I am doing research into characterising particle jets in high-energy physics. I am trying to use image recognition techniques, in particular convolutional neural networks to characterize jets into two classes.

These classes can be distinguished by the following features:

  • Sudden 'jump' in the number of hits between layers of a detector
  • Radius of concentration of hits
  • Energy deposited in each layer

I am using 123x123x4 images. Each pixel in each channel represents a level of energy deposited in a layer of the detector. I am concerned that it may even be impossible to do this in a deep-learning approach, as there are typically only 150-300 pixels filled in each image.

I would like to use a ConvNet to classify the two different types of jet. However, I am not sure what architecture to use.

There are other variables that might be of importance in classification, and I would like to be able to include these also (probably in the dense layer immediately before the output).
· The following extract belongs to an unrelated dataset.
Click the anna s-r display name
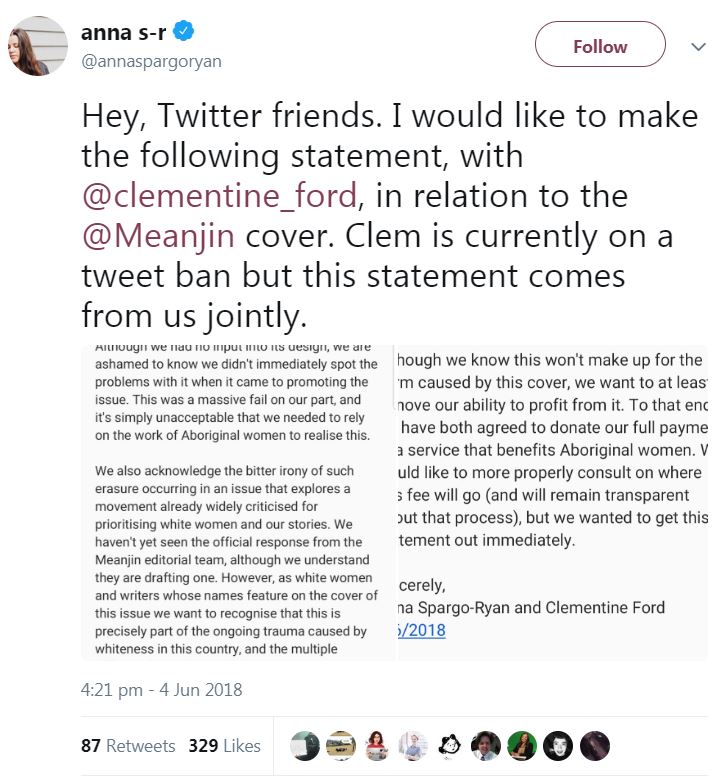[x=124, y=32]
I tried the following architecture, and trained with Ada, Adamax and Adadelta with no convergence:

              ___________      _________      _________      _________     ________    ______
              | Conv    |     | Max    |     | Conv    |     | Max    |    |       |   |     |
    Image --> | Layer 1 | --> | Pool 1 | --> | Layer 2 | --> | Pool 2 | -->|       |   |     |
              |_________|     |________|     |_________|     |________|    | Dense |   | Out |
                                                                           | Layer |-->|_____|
   Other      ------------------------------------------------------------>|       |
   Data                                                                    |       |
                                                                           |_______|

Are there any suggestions for architectures I should try?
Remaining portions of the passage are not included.